◆ **Work order**
Please write out each entry exactly as it appears.

◆ **Material provided**
# # # #

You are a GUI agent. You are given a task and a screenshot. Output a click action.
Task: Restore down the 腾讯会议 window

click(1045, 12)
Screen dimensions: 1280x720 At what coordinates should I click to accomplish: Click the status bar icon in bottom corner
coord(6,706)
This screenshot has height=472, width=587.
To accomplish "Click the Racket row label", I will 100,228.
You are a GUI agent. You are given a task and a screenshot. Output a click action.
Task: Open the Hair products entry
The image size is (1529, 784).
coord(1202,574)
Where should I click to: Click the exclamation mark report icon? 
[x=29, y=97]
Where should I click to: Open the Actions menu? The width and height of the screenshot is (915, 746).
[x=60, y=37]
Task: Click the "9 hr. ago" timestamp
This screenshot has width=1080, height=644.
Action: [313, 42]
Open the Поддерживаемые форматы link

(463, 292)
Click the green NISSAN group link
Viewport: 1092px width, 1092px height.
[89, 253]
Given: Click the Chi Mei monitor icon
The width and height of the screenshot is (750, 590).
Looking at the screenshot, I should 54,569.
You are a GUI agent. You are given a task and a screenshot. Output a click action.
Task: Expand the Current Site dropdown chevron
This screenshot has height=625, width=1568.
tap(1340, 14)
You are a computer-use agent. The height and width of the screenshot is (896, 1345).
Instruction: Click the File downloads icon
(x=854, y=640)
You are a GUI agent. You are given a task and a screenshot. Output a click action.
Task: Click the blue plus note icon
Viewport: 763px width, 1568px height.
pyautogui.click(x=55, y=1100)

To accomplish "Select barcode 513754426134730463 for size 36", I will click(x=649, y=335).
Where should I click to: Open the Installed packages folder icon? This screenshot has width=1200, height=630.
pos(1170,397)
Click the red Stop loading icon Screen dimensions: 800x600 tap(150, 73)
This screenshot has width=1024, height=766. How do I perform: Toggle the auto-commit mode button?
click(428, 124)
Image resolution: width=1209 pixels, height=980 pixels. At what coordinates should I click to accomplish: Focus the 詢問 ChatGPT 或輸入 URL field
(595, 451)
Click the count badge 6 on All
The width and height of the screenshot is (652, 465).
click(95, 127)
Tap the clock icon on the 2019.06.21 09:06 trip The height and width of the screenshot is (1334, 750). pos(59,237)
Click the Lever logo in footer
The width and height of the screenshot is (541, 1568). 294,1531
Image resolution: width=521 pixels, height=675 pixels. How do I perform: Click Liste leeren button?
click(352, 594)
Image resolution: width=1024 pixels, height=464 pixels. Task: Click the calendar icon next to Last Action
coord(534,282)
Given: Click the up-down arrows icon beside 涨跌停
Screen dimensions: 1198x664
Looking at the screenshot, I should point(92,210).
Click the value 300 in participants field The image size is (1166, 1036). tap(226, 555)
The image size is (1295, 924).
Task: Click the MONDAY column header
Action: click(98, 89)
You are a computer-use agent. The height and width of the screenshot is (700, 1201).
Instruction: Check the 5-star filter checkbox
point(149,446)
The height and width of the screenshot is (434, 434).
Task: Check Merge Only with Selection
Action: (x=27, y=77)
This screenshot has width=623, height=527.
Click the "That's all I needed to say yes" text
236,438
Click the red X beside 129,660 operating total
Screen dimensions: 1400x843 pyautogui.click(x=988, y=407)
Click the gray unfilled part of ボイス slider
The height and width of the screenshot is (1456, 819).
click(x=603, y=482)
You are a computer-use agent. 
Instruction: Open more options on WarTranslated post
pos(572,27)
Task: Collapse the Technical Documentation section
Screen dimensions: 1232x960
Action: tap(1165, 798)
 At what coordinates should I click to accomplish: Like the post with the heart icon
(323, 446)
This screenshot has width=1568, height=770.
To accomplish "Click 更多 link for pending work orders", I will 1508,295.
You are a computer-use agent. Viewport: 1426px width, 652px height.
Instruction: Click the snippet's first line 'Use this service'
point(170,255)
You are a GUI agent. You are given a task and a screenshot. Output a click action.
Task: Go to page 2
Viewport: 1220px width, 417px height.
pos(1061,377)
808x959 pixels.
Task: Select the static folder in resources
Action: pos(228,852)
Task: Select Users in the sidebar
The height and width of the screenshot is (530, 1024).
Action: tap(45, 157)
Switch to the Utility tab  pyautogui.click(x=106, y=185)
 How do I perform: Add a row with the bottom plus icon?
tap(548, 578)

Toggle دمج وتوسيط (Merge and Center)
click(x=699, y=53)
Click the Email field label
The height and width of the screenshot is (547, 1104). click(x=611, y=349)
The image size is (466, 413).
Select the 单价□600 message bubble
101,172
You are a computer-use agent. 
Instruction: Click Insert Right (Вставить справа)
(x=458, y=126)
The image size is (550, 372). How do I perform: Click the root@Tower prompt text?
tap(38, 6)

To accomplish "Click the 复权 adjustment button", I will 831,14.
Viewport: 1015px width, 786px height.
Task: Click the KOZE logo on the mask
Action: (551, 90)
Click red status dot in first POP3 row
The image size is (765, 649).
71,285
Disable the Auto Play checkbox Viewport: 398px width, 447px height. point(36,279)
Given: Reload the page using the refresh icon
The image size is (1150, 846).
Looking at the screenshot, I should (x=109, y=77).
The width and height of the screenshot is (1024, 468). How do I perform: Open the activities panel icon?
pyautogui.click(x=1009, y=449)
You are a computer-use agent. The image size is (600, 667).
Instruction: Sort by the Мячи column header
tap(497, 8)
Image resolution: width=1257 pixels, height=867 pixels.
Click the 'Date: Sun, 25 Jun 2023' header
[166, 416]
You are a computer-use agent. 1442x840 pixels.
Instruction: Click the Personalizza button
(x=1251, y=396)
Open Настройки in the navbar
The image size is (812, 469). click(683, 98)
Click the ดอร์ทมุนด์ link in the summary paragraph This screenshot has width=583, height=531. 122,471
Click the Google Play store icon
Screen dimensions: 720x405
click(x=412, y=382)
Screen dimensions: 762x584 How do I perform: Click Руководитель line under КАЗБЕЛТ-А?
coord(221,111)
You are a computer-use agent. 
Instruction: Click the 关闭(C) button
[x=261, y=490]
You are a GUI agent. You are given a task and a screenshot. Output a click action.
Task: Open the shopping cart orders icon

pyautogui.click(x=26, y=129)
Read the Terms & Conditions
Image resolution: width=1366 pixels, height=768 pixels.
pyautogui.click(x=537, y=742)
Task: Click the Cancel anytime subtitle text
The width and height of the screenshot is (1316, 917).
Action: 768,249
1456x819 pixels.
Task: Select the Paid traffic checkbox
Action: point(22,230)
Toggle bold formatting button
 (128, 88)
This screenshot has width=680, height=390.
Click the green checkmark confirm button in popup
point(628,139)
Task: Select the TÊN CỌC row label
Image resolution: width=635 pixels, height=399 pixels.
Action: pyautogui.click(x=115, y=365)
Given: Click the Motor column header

# # # #

◆ **Solution to this task**
You are a GUI agent. You are given a task and a screenshot. Output a click action.
Task: Restore down the 腾讯会议 window

click(1045, 12)
Screen dimensions: 1280x720 At what coordinates should I click to accomplish: Click the status bar icon in bottom corner
coord(6,706)
This screenshot has height=472, width=587.
To accomplish "Click the Racket row label", I will 100,228.
You are a GUI agent. You are given a task and a screenshot. Output a click action.
Task: Open the Hair products entry
The image size is (1529, 784).
coord(1202,574)
Where should I click to: Click the exclamation mark report icon? 
[x=29, y=97]
Where should I click to: Open the Actions menu? The width and height of the screenshot is (915, 746).
[x=60, y=37]
Task: Click the "9 hr. ago" timestamp
This screenshot has width=1080, height=644.
Action: [313, 42]
Open the Поддерживаемые форматы link

(463, 292)
Click the green NISSAN group link
Viewport: 1092px width, 1092px height.
[89, 253]
Given: Click the Chi Mei monitor icon
The width and height of the screenshot is (750, 590).
Looking at the screenshot, I should 54,569.
You are a GUI agent. You are given a task and a screenshot. Output a click action.
Task: Expand the Current Site dropdown chevron
This screenshot has height=625, width=1568.
tap(1340, 14)
You are a computer-use agent. The height and width of the screenshot is (896, 1345).
Instruction: Click the File downloads icon
(x=854, y=640)
You are a GUI agent. You are given a task and a screenshot. Output a click action.
Task: Click the blue plus note icon
Viewport: 763px width, 1568px height.
pyautogui.click(x=55, y=1100)

To accomplish "Select barcode 513754426134730463 for size 36", I will click(x=649, y=335).
Where should I click to: Open the Installed packages folder icon? This screenshot has width=1200, height=630.
pos(1170,397)
Click the red Stop loading icon Screen dimensions: 800x600 tap(150, 73)
This screenshot has width=1024, height=766. How do I perform: Toggle the auto-commit mode button?
click(428, 124)
Image resolution: width=1209 pixels, height=980 pixels. At what coordinates should I click to accomplish: Focus the 詢問 ChatGPT 或輸入 URL field
(595, 451)
Click the count badge 6 on All
The width and height of the screenshot is (652, 465).
click(95, 127)
Tap the clock icon on the 2019.06.21 09:06 trip The height and width of the screenshot is (1334, 750). pos(59,237)
Click the Lever logo in footer
The width and height of the screenshot is (541, 1568). 294,1531
Image resolution: width=521 pixels, height=675 pixels. How do I perform: Click Liste leeren button?
click(352, 594)
Image resolution: width=1024 pixels, height=464 pixels. Task: Click the calendar icon next to Last Action
coord(534,282)
Given: Click the up-down arrows icon beside 涨跌停
Screen dimensions: 1198x664
Looking at the screenshot, I should point(92,210).
Click the value 300 in participants field The image size is (1166, 1036). tap(226, 555)
The image size is (1295, 924).
Task: Click the MONDAY column header
Action: click(98, 89)
You are a computer-use agent. The height and width of the screenshot is (700, 1201).
Instruction: Check the 5-star filter checkbox
point(149,446)
The height and width of the screenshot is (434, 434).
Task: Check Merge Only with Selection
Action: (x=27, y=77)
This screenshot has width=623, height=527.
Click the "That's all I needed to say yes" text
236,438
Click the red X beside 129,660 operating total
Screen dimensions: 1400x843 pyautogui.click(x=988, y=407)
Click the gray unfilled part of ボイス slider
The height and width of the screenshot is (1456, 819).
click(x=603, y=482)
You are a computer-use agent. 
Instruction: Open more options on WarTranslated post
pos(572,27)
Task: Collapse the Technical Documentation section
Screen dimensions: 1232x960
Action: tap(1165, 798)
 At what coordinates should I click to accomplish: Like the post with the heart icon
(323, 446)
This screenshot has width=1568, height=770.
To accomplish "Click 更多 link for pending work orders", I will 1508,295.
You are a computer-use agent. Viewport: 1426px width, 652px height.
Instruction: Click the snippet's first line 'Use this service'
point(170,255)
You are a GUI agent. You are given a task and a screenshot. Output a click action.
Task: Go to page 2
Viewport: 1220px width, 417px height.
pos(1061,377)
808x959 pixels.
Task: Select the static folder in resources
Action: pos(228,852)
Task: Select Users in the sidebar
The height and width of the screenshot is (530, 1024).
Action: tap(45, 157)
Switch to the Utility tab  pyautogui.click(x=106, y=185)
 How do I perform: Add a row with the bottom plus icon?
tap(548, 578)

Toggle دمج وتوسيط (Merge and Center)
click(x=699, y=53)
Click the Email field label
The height and width of the screenshot is (547, 1104). click(x=611, y=349)
The image size is (466, 413).
Select the 单价□600 message bubble
101,172
You are a computer-use agent. 
Instruction: Click Insert Right (Вставить справа)
(x=458, y=126)
The image size is (550, 372). How do I perform: Click the root@Tower prompt text?
tap(38, 6)

To accomplish "Click the 复权 adjustment button", I will 831,14.
Viewport: 1015px width, 786px height.
Task: Click the KOZE logo on the mask
Action: (551, 90)
Click red status dot in first POP3 row
The image size is (765, 649).
71,285
Disable the Auto Play checkbox Viewport: 398px width, 447px height. point(36,279)
Given: Reload the page using the refresh icon
The image size is (1150, 846).
Looking at the screenshot, I should (x=109, y=77).
The width and height of the screenshot is (1024, 468). How do I perform: Open the activities panel icon?
pyautogui.click(x=1009, y=449)
You are a computer-use agent. The image size is (600, 667).
Instruction: Sort by the Мячи column header
tap(497, 8)
Image resolution: width=1257 pixels, height=867 pixels.
Click the 'Date: Sun, 25 Jun 2023' header
[166, 416]
You are a computer-use agent. 1442x840 pixels.
Instruction: Click the Personalizza button
(x=1251, y=396)
Open Настройки in the navbar
The image size is (812, 469). click(683, 98)
Click the ดอร์ทมุนด์ link in the summary paragraph This screenshot has width=583, height=531. 122,471
Click the Google Play store icon
Screen dimensions: 720x405
click(x=412, y=382)
Screen dimensions: 762x584 How do I perform: Click Руководитель line under КАЗБЕЛТ-А?
coord(221,111)
You are a computer-use agent. 
Instruction: Click the 关闭(C) button
[x=261, y=490]
You are a GUI agent. You are given a task and a screenshot. Output a click action.
Task: Open the shopping cart orders icon

pyautogui.click(x=26, y=129)
Read the Terms & Conditions
Image resolution: width=1366 pixels, height=768 pixels.
pyautogui.click(x=537, y=742)
Task: Click the Cancel anytime subtitle text
The width and height of the screenshot is (1316, 917).
Action: 768,249
1456x819 pixels.
Task: Select the Paid traffic checkbox
Action: point(22,230)
Toggle bold formatting button
 (128, 88)
This screenshot has width=680, height=390.
Click the green checkmark confirm button in popup
point(628,139)
Task: Select the TÊN CỌC row label
Image resolution: width=635 pixels, height=399 pixels.
Action: pyautogui.click(x=115, y=365)
Given: Click the Motor column header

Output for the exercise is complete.